Task prompt> Could the entries below be reproduced exactly, with the images removed?

[Materials provided Boundary: Start]

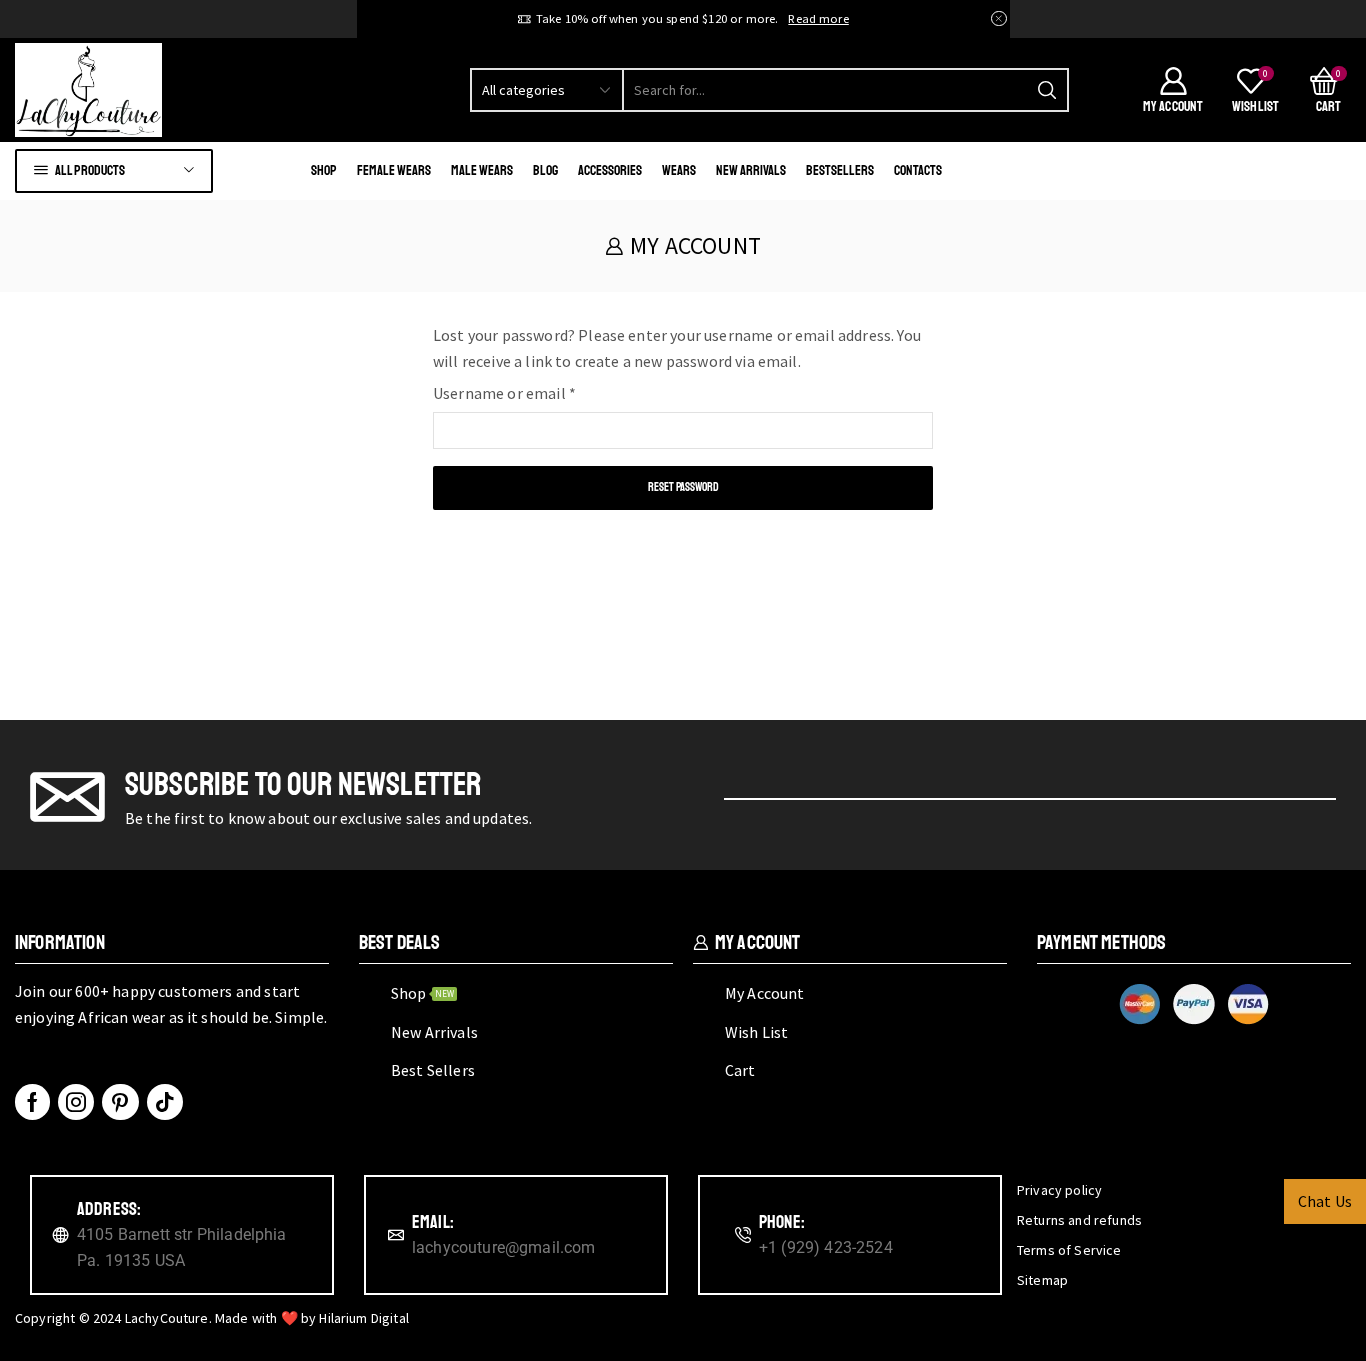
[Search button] (1047, 90)
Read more (818, 18)
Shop (324, 170)
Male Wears (482, 170)
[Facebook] (32, 1102)
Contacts (918, 170)
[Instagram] (76, 1102)
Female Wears (394, 170)
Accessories (610, 170)
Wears (679, 170)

[Materials provided Boundary: End]

Response to the task>
[Search button] (1047, 90)
Read more (818, 18)
Shop (324, 170)
Male Wears (482, 170)
[Facebook] (32, 1102)
Contacts (918, 170)
[Instagram] (76, 1102)
Female Wears (394, 170)
Accessories (610, 170)
Wears (679, 170)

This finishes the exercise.